**Stated goal:**
Can you write out the data between the lines holding "This screenshot has width=322, height=303." and "Image resolution: width=1499", inclusive, exactly as they appear?

### Dataset excerpts ###

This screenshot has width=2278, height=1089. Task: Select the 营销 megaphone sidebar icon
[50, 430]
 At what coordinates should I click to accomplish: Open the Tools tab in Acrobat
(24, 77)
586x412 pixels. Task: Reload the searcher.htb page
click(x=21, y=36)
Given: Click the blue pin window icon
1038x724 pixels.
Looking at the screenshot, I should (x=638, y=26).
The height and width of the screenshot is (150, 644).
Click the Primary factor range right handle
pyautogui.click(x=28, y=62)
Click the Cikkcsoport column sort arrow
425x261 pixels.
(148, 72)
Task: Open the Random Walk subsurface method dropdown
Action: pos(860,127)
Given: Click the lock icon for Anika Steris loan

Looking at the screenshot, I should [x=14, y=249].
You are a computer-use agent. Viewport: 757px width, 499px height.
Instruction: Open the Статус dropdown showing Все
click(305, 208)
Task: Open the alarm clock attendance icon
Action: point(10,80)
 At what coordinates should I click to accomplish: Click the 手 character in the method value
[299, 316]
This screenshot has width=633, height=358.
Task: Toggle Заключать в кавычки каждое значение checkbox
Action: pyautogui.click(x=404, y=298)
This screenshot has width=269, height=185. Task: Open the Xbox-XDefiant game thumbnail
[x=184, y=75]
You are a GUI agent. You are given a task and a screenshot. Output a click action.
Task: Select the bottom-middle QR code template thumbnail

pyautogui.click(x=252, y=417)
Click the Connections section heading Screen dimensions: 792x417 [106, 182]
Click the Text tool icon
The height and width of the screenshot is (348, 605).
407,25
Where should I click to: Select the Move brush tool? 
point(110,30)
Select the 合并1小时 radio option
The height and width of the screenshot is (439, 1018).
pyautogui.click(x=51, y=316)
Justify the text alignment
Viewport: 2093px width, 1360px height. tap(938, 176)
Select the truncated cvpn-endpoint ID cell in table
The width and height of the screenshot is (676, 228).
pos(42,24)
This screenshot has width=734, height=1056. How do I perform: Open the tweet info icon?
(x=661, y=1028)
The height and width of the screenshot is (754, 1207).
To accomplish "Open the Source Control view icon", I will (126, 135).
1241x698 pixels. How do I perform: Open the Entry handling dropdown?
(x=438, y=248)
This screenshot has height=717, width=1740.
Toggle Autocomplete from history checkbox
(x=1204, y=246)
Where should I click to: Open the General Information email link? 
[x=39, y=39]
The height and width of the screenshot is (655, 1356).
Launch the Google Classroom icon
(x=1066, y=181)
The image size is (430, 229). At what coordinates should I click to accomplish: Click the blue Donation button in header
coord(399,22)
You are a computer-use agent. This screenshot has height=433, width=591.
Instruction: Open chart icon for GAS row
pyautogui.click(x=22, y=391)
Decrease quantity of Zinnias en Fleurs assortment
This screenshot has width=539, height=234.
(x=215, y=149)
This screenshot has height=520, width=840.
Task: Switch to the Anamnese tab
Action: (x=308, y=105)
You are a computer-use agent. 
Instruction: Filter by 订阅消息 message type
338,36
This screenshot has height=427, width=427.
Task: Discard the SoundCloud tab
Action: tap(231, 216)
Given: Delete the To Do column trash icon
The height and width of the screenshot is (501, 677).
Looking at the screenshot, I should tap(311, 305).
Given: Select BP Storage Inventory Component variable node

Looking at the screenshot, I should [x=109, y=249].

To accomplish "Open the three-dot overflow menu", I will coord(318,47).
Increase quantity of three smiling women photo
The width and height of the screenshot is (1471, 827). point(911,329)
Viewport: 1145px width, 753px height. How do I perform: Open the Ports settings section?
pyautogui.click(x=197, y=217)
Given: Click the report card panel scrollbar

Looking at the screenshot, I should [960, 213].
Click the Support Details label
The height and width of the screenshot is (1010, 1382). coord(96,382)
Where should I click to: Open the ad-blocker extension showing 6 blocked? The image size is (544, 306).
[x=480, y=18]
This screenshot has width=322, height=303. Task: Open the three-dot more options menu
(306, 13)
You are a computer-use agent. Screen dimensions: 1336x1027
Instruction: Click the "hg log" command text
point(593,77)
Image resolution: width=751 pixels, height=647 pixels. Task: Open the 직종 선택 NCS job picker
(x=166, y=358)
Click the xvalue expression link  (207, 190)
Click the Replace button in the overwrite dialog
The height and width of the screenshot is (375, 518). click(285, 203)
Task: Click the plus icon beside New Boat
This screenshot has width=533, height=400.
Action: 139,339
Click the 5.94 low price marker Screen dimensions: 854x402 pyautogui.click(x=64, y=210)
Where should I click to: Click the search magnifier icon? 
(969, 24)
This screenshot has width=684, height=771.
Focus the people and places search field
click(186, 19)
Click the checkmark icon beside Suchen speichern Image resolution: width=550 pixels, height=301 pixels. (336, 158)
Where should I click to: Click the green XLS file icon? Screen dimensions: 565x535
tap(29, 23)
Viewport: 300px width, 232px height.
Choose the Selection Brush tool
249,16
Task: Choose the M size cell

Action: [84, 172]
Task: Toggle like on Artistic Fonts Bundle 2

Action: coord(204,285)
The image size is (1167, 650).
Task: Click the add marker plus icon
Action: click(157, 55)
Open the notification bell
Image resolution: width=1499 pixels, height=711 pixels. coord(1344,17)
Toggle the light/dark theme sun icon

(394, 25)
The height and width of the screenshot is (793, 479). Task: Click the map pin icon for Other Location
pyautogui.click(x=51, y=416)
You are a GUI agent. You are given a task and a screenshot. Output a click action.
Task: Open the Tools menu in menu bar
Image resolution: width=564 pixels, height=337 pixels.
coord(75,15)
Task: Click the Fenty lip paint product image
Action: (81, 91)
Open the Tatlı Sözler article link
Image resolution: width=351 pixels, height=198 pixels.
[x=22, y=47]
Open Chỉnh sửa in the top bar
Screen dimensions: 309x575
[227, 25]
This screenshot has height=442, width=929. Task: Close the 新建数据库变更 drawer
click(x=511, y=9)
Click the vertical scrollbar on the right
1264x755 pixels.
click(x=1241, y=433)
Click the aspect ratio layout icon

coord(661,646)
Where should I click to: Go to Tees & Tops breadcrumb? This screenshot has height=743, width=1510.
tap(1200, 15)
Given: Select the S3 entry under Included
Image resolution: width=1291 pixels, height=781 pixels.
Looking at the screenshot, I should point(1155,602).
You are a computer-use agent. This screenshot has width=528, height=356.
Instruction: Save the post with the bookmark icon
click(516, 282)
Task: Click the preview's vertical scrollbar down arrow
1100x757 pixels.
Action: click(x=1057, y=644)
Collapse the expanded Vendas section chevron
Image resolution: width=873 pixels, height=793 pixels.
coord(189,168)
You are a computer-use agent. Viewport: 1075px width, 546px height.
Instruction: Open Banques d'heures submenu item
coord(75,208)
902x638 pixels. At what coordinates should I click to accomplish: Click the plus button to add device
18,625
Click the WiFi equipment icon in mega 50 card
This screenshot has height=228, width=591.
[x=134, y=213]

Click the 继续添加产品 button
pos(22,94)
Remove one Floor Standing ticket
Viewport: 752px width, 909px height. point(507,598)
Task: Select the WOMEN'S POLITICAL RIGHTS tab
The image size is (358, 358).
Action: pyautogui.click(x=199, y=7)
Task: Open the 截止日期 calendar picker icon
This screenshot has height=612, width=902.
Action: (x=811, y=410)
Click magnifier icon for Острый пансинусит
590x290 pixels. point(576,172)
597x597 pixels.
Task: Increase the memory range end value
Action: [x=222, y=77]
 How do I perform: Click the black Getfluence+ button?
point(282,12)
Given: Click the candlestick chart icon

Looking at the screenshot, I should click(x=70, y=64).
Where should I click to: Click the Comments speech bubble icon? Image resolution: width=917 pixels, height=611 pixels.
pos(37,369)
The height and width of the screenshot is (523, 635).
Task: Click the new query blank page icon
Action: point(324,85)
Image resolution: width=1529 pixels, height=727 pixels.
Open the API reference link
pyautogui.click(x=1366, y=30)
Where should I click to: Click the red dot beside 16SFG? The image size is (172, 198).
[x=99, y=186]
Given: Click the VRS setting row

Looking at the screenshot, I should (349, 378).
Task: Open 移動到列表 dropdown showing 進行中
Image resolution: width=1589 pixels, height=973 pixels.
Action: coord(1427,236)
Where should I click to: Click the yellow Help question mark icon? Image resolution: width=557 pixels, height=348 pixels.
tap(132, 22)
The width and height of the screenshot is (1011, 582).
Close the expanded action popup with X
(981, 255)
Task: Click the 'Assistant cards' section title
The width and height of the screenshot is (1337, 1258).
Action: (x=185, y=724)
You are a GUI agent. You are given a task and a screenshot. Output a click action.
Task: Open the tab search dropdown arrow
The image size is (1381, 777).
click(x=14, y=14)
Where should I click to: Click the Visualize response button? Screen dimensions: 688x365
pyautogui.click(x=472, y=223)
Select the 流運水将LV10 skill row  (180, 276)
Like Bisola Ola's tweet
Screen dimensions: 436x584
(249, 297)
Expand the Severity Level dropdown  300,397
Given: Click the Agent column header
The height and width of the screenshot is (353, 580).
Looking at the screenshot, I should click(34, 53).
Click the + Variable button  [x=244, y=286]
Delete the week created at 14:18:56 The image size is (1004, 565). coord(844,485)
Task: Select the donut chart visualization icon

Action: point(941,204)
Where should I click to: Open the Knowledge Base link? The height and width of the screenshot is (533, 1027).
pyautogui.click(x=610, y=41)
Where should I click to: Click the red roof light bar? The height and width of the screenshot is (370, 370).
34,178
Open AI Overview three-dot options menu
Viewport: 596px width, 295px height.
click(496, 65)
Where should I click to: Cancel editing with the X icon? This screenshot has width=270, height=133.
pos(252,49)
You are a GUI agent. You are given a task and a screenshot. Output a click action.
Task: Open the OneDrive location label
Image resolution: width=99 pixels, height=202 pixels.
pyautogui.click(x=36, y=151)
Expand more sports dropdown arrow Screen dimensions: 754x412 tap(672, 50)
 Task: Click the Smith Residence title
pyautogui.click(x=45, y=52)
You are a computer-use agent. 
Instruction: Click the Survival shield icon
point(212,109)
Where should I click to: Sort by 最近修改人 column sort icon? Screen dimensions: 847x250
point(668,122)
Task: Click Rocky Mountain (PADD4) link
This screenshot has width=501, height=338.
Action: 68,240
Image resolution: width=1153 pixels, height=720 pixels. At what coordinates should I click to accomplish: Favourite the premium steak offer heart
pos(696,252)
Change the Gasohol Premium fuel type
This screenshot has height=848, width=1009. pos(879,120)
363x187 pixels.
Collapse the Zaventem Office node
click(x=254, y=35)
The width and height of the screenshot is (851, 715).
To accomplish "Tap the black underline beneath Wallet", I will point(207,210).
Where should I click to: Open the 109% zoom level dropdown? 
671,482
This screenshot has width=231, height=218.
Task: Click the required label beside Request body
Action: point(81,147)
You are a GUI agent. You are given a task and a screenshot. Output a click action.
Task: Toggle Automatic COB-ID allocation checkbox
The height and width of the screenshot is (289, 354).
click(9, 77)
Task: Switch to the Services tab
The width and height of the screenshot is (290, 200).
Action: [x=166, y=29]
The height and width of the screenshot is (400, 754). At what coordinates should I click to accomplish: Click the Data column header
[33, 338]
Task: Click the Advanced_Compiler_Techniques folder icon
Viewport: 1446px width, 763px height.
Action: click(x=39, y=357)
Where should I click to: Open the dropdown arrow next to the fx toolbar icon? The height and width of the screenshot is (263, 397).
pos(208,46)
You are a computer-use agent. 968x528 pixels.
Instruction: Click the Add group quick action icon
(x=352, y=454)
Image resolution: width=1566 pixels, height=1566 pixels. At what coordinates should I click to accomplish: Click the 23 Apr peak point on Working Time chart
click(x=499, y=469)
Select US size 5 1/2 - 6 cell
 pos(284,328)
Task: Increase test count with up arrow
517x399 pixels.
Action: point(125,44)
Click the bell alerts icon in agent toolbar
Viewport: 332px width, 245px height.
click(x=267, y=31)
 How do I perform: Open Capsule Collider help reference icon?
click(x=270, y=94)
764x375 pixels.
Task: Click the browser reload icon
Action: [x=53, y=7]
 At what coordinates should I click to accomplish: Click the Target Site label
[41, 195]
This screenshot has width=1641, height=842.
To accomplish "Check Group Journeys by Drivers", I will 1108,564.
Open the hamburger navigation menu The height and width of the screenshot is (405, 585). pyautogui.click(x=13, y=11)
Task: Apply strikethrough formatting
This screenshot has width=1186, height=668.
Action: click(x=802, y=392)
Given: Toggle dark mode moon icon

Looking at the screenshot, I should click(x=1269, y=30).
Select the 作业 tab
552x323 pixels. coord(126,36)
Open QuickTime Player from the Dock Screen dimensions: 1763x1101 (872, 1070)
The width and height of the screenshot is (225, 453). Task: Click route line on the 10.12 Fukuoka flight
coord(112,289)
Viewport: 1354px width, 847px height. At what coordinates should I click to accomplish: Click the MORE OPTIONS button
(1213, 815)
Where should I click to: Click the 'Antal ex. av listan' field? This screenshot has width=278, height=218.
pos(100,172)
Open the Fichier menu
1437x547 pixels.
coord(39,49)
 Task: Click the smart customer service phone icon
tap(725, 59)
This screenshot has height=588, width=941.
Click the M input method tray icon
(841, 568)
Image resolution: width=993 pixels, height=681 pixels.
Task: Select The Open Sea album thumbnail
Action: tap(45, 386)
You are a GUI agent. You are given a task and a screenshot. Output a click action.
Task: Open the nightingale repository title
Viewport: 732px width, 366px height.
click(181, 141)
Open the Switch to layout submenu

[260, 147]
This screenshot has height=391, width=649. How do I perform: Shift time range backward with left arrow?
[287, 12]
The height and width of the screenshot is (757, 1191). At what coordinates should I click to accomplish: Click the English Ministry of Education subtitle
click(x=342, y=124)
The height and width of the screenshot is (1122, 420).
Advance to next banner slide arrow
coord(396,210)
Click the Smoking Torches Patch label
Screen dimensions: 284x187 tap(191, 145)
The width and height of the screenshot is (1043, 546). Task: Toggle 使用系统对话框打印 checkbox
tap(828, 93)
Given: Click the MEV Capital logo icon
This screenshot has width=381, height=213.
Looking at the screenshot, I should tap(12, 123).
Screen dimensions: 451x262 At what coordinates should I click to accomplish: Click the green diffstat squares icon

###

**Full output:**
This screenshot has width=322, height=303. Task: Open the three-dot more options menu
(306, 13)
You are a computer-use agent. Screen dimensions: 1336x1027
Instruction: Click the "hg log" command text
point(593,77)
Image resolution: width=751 pixels, height=647 pixels. Task: Open the 직종 선택 NCS job picker
(x=166, y=358)
Click the xvalue expression link  (207, 190)
Click the Replace button in the overwrite dialog
The height and width of the screenshot is (375, 518). click(285, 203)
Task: Click the plus icon beside New Boat
This screenshot has width=533, height=400.
Action: 139,339
Click the 5.94 low price marker Screen dimensions: 854x402 pyautogui.click(x=64, y=210)
Where should I click to: Click the search magnifier icon? 
(969, 24)
This screenshot has width=684, height=771.
Focus the people and places search field
click(186, 19)
Click the checkmark icon beside Suchen speichern Image resolution: width=550 pixels, height=301 pixels. (336, 158)
Where should I click to: Click the green XLS file icon? Screen dimensions: 565x535
tap(29, 23)
Viewport: 300px width, 232px height.
Choose the Selection Brush tool
249,16
Task: Choose the M size cell

Action: [84, 172]
Task: Toggle like on Artistic Fonts Bundle 2

Action: coord(204,285)
The image size is (1167, 650).
Task: Click the add marker plus icon
Action: click(157, 55)
Open the notification bell
Image resolution: width=1499 pixels, height=711 pixels. coord(1344,17)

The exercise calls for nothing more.